Agenda. Semana definitoria para el proyecto del régimen de borrar hasta el último rastro de los pasos dados en varias décadas camino a la consolidación de un Estado democrático de derecho. Ese parecería el sentido central de la iniciativa de nuevas alteraciones constitucionales de la presidenta en materia político-electoral. Además, vienen semanas de angustia y expectación para descifrar los propósitos y los efectos del mensaje de Trump a su flamante alianza militar de Centro y Suramérica y el Caribe, en cuyo estreno nos colocó como el primer blanco a derribar en sus sesiones de tiro, al ubicarnos como el epicentro de la violencia de los cárteles y en fuente de inseguridad de la región. Y el frente económico financiero no va mejor.
Piedad. Quizás nada le vendría mejor a la presidenta que aligerarle la agenda, descontando el primer punto mencionado en el párrafo anterior, o sea, la presión o la negociación que se empeña en descargar sobre sus aliados, remisos esta vez a apoyarla, o a la caza de legisladores vulnerables a la extorsión judicial o a la compra de sus votos. Pero, si no la hubo en el staff presidencial, quizás pueda caber en las comisiones dictaminadoras del Congreso, controladas por su partido, algo de piedad, con el país y con la presidenta.

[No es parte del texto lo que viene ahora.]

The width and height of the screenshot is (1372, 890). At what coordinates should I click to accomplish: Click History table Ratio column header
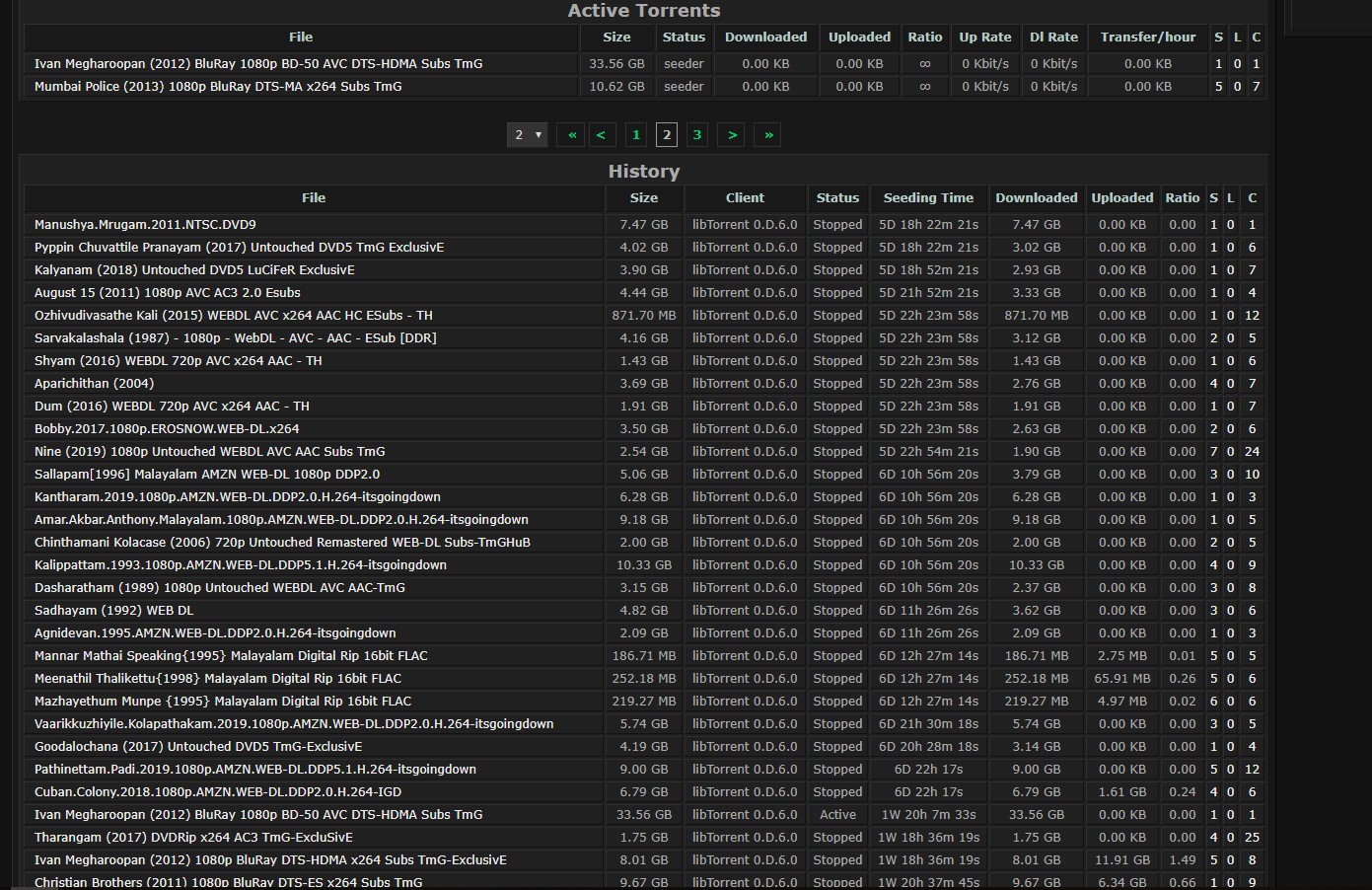1182,198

Suprema piedad. La lealtad no tiene que ser incondicionalidad ante Palacio. Se puede mostrar corrigiendo a Palacio ante una iniciativa cuyo trámite será nocivo para el país y la propia presidenta. Y en este trance, los propios legisladores oficialistas -ellos mismos al borde del escarnio histórico de aprobarla- podrían recomendarle al Ejecutivo el retiro de la iniciativa. O en un acto de suprema piedad, podrían aprobar no la iniciativa, sino una moción suspensiva del debate y la votación en el pleno programada para el miércoles.